Nigel Townson: The Penguin history of modern Spain 1898 to the present, London, Allen Lane, 2023, 608 págs.
The work of synthesis is perhaps the most difficult for the historian, as the inevitable generalisations that are sometimes necessary will irritate the specialist, which is ultimately what professional historians today are. Raymond Carr’s Spain 1808-1939, second edition 1808-1975 (1966 and 1982), became the standard history most widely known in the Anglo-Saxon world. If we stop to consider the volume of works published on Spain in English and Spanish since the early 1980s, it is obvious that the vast increase in scholarship on Spanish history is close to unmanageable. Yet Nigel Townson has embraced this undertaking, taking on the enormous challenge of producing both an accessible and rigorous history of Spain, that is sure to act for many in the English-speaking world as their first introduction to Spanish history. Townson’s work is enlightening and informative. He is a clear and engaging writer and, this volume should be read by both its intended audience and, by those whose professional life is dedicated to the study of modern Spanish history.
Whilst amongst professional historians there is a broad consensus around the factors that have determined Spanish historical development, certain aspects of Spain’s history continue to intrude into the present and are heavily prone to politicisation. In much, if not most of this volume, Townson does a nimble job. He appropriately and rightly returns Spanish history to its European home, constantly offering us appropriate points of comparison to other south European societies. These assessments are invariably of value, including when applied to seemingly exceptional events, such as the crisis of 1898. Spain emerges as not only undergoing many of the upheavals of its neighbours but also as a society that articulated a profound civic and at times revolutionary political culture. This can be termed the normalisation of both the country and its historiography. For an English-speaking readership, this is particularly important because attitudes and perceptions of Spain, partly attributable to the historiography of individuals such as Raymond Carr, are still heavily laden with myth. As Townson notes, «Spain displayed the same basic modernizing trends as other European societies during the nineteenth century» (p.9) and if we move into the early decades of the twentieth century «it was still more advanced than most countries in Eastern and Southern Europe» (p. 53).

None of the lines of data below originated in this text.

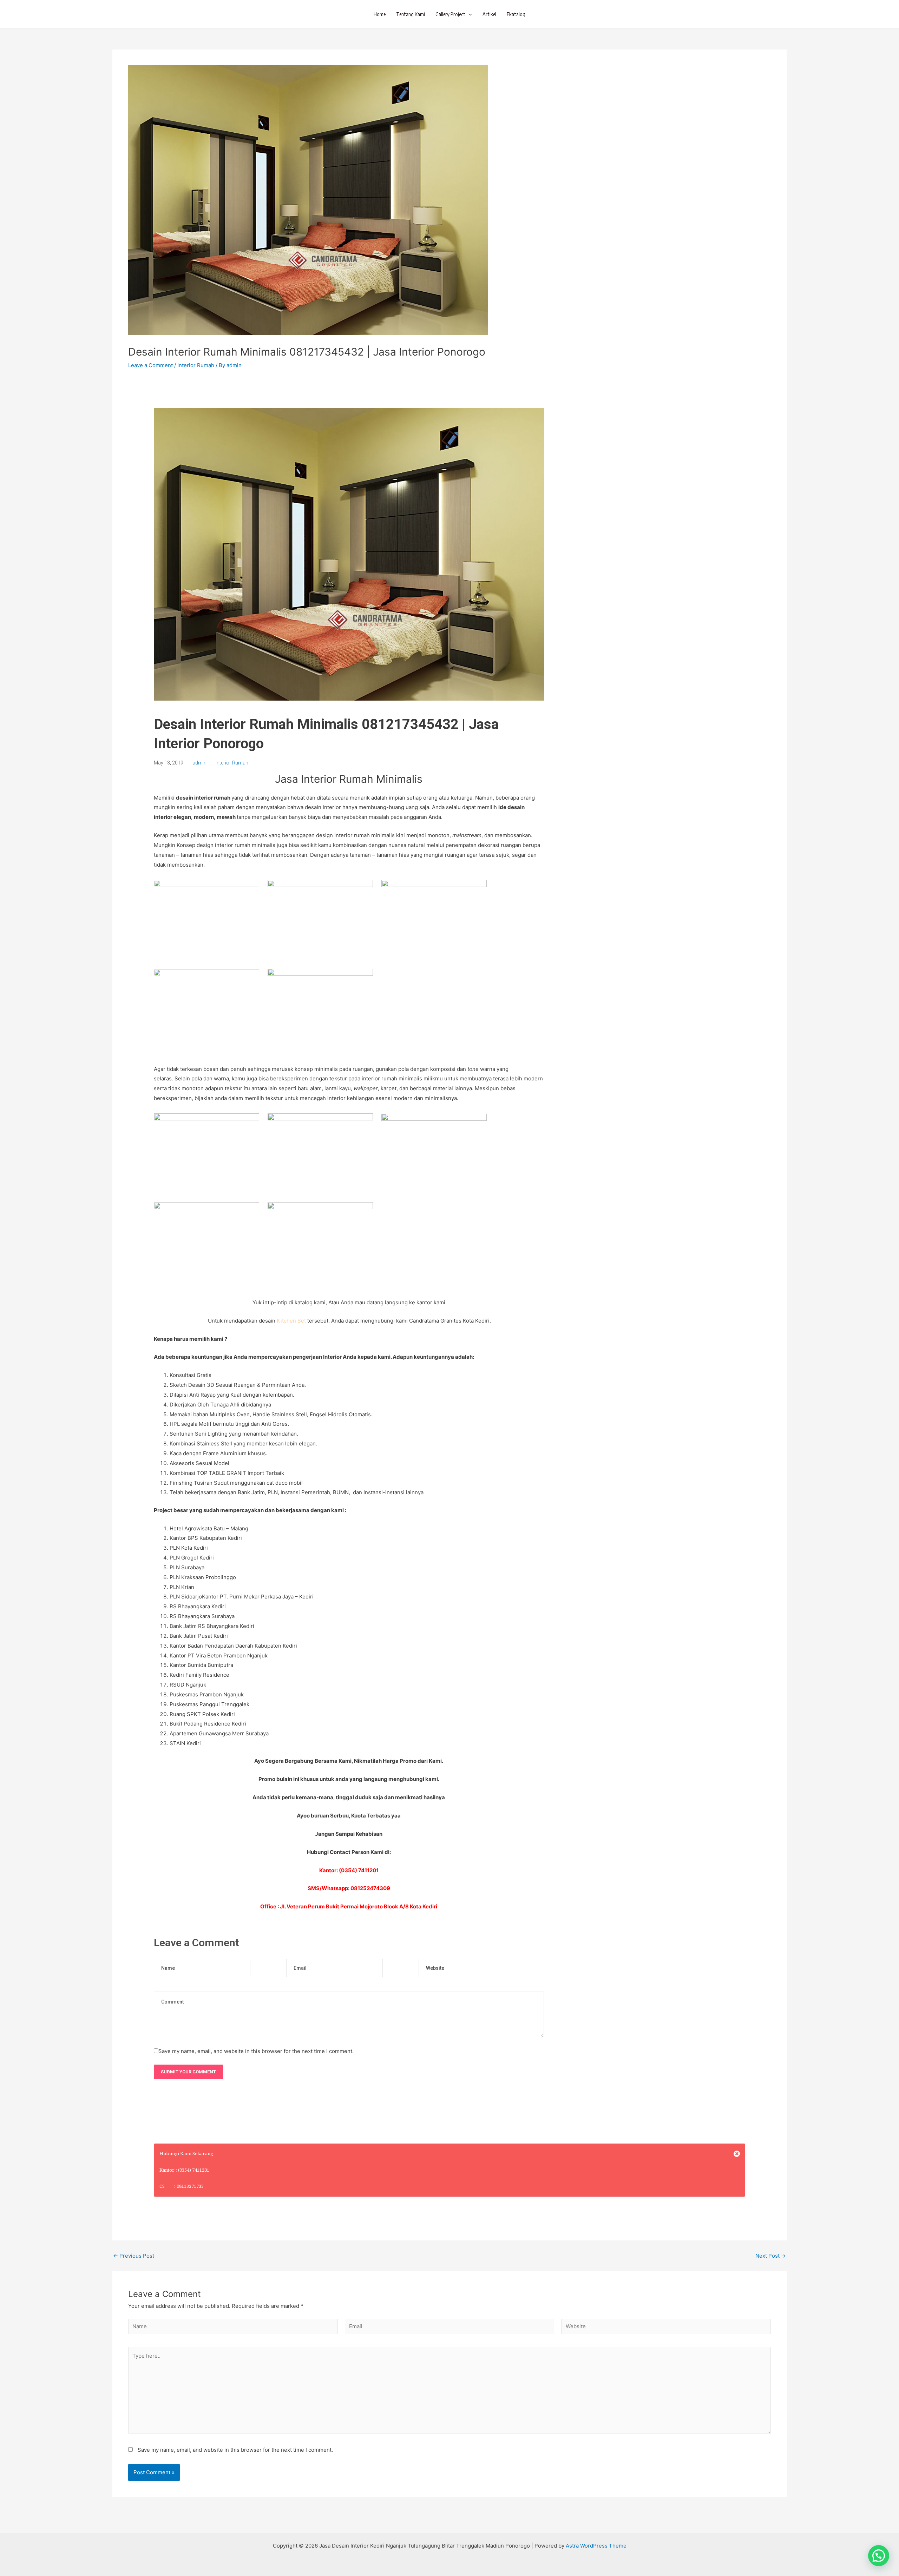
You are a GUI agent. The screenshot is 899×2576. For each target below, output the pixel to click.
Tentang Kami (410, 14)
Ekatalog (516, 14)
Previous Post (133, 2255)
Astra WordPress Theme (596, 2545)
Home (380, 14)
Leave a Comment (150, 365)
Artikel (489, 14)
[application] (468, 14)
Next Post (770, 2255)
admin (199, 763)
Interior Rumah (195, 365)
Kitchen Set (291, 1320)
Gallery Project (450, 14)
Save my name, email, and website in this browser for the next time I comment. (256, 2051)
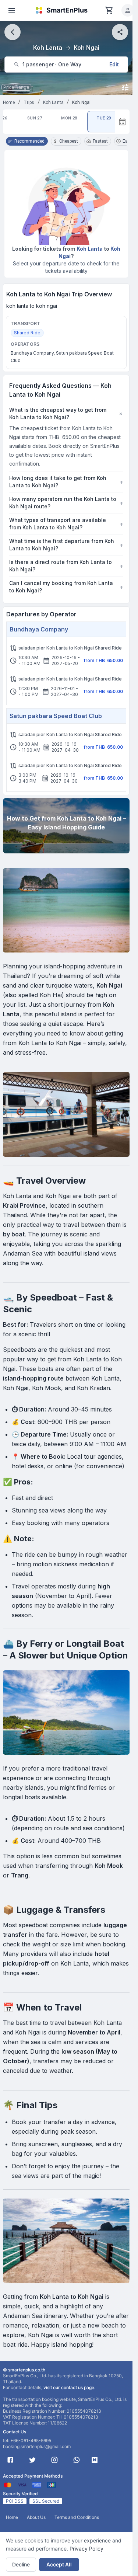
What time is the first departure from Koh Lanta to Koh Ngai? (66, 544)
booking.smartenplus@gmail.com (37, 2446)
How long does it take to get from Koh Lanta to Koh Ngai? (66, 481)
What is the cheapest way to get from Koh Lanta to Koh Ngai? (66, 413)
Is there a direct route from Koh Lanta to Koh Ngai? (66, 565)
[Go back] (12, 32)
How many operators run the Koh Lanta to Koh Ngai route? (66, 502)
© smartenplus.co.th (24, 2370)
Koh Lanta (53, 102)
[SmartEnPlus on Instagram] (54, 2460)
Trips (29, 102)
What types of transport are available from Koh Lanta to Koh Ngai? (66, 523)
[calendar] (122, 121)
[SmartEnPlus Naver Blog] (94, 2460)
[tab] (34, 121)
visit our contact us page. (69, 2387)
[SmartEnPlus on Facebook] (10, 2460)
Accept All (59, 2564)
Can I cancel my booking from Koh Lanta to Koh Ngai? (66, 586)
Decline (21, 2564)
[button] (127, 10)
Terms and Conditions (76, 2517)
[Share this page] (120, 32)
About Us (36, 2517)
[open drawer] (12, 10)
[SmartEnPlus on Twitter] (32, 2460)
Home (9, 102)
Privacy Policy (86, 2548)
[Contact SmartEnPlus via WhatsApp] (76, 2460)
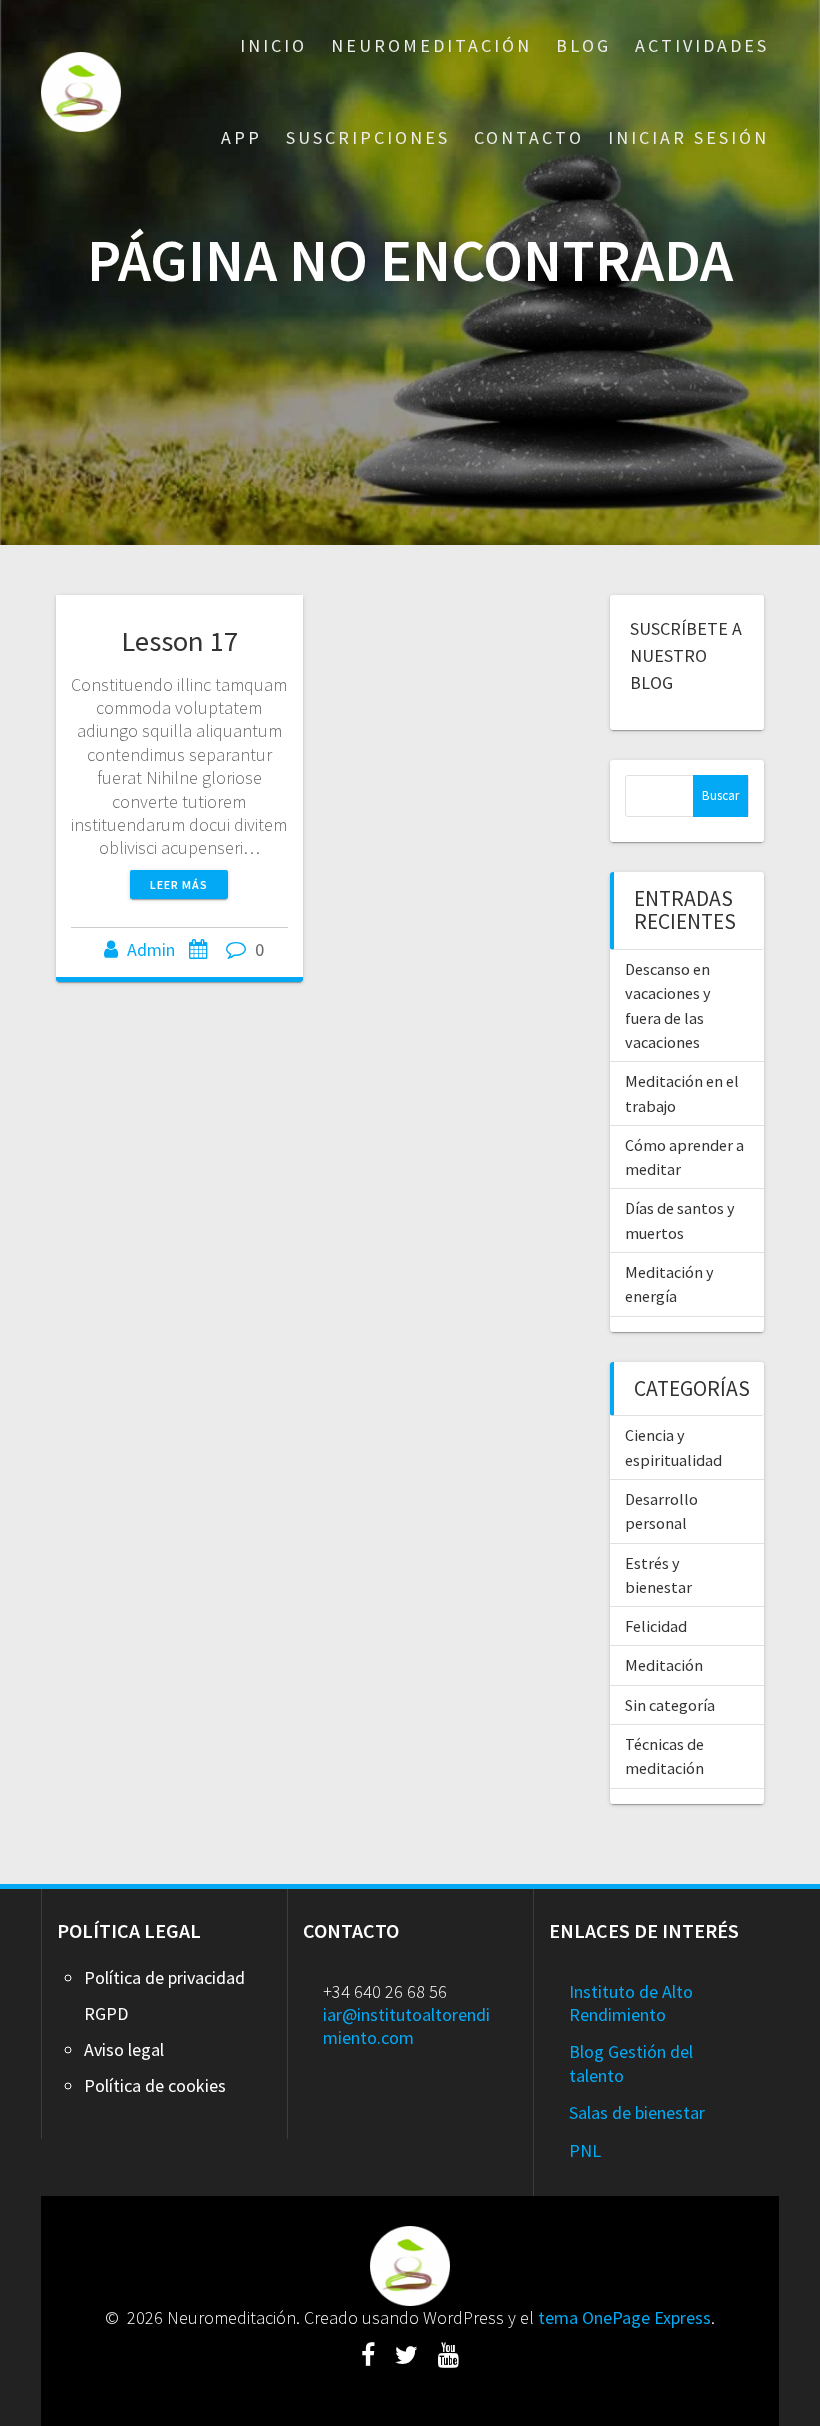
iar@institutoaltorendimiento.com (406, 2026)
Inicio (273, 45)
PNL (585, 2150)
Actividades (702, 45)
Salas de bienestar (637, 2112)
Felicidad (656, 1626)
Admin (151, 949)
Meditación (664, 1665)
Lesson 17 (179, 641)
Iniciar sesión (688, 137)
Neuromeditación (431, 45)
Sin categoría (670, 1705)
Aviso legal (124, 2049)
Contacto (529, 137)
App (241, 137)
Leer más (179, 884)
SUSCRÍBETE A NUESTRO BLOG (686, 655)
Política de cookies (155, 2085)
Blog (583, 45)
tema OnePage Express (624, 2317)
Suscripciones (368, 137)
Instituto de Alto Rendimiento (631, 2003)
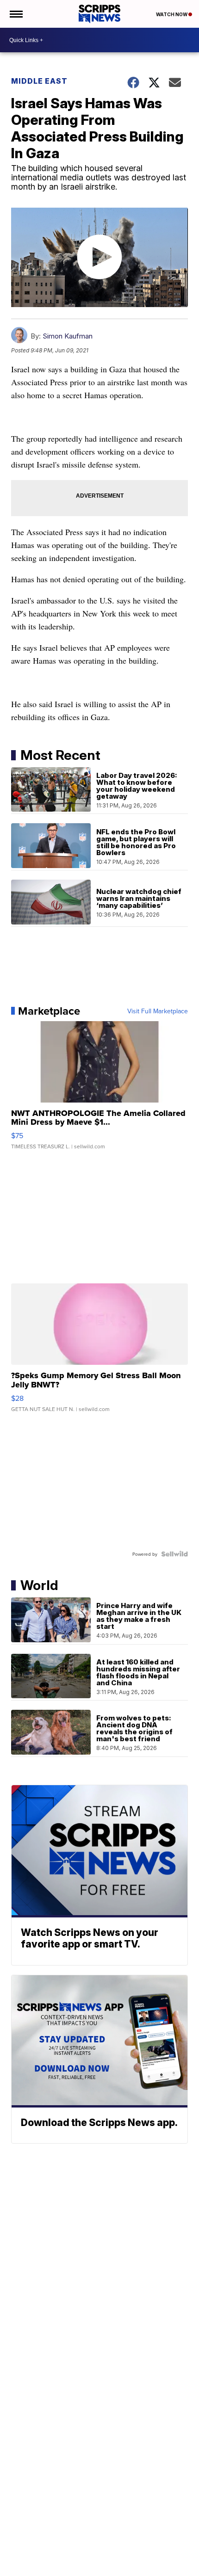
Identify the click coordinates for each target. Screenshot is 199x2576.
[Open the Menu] (15, 13)
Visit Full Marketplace (157, 1011)
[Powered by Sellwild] (174, 1554)
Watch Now (172, 14)
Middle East (39, 81)
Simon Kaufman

Outside of the period between 1931 to 1950, I was repeatedly struck by the judicious and nuanced argument that Townson employed. He provides an excellent survey of the post-1998 period up to and including the dictatorship of Primo de Rivera. Yet when we reach 1931, Townson seems to feel the need to challenge all leftist interpretations of the Second Republic, the Civil War and early Francoism. Perhaps this can be interpreted as an intent on his part to provide a non-partisan account of these three periods and incorporate much of the valuable historiography of recent decades. We are informed in detail that the Second Republic was not the model democratic experiment it has been made out to be. Some of this seems to be reiterating a critique that is now widely accepted among historians, as I do not know of any contemporary historian of Spain who would claim the Republican experiment was beyond critique and that it represented some democratic idyll. It is hardly surprising that a new political experiment made mistakes, both major and minor. If the Second Republic is given a psychosocial and political memorialisation in Spain today, it is because it is deemed to be both a great improvement on what went before and of course, of what came after 1939. It is remembered because it represents something of value. That the new ruling elites of the Second Republic were inexperienced, had contradictory ambitions, exhibited rhetorical radicalism but pragmatic practice, is hardly novel. For example, we are told that after the elections of February 1936, we see «the determination of the workers to attract revenge for the repression of 1934-1935» (p. 184). Yet we are not informed what was the nature of this revenge. Again, no one today disputes that what happened at Paracuellos was a war crime though many would challenge the view of Townson that most of the International Brigaders were «Stalinists» (p. 248).
I noted earlier that Townson does a strong work of comparison throughout. We are informed that post-war Spain was hungry but so were other European countries, including post-WWII Germany, Greece and the Netherlands. Whilst we are given exact numbers of those who died of starvation in these instances, a figure of deaths by starvation in Spain in the 1940s is strikingly absent. We are also told in detail about the legal procedures that marked Francoist repression. Whether a legal machinery provided the framework for mass executions or these were extra-judicial, or in the case of Spain, some combination of both, seems to be the least important aspect of the repressive process. This was an artificially constructed jurisprudence of a new regime that imposed its system and interpretation of justice and used the law as a weapon of violence. Whilst Francoist Spain employed a veneer of its own legality to its procedures, this would have been little comfort to those it executed.
Once we leave early Francoism, the book returns to a perceptive survey of mid and late Francoism, the transition and beyond, which makes even more jarring some of the puzzling interventions Townson makes of the period 1931-1950. We are left with a volume that is valuable and deserves to be read. Between 1898 and 1930, and again from around 1950 to the present, Townson often produces outstanding work. However, his more partisan interventions, seemingly positioned against a perceived dominant leftist narrative of the Republic, Civil War, and Francoist repression, detract from the balance of the volume, preventing it from becoming the definitive successor to Carr’s account for English-speaking readers.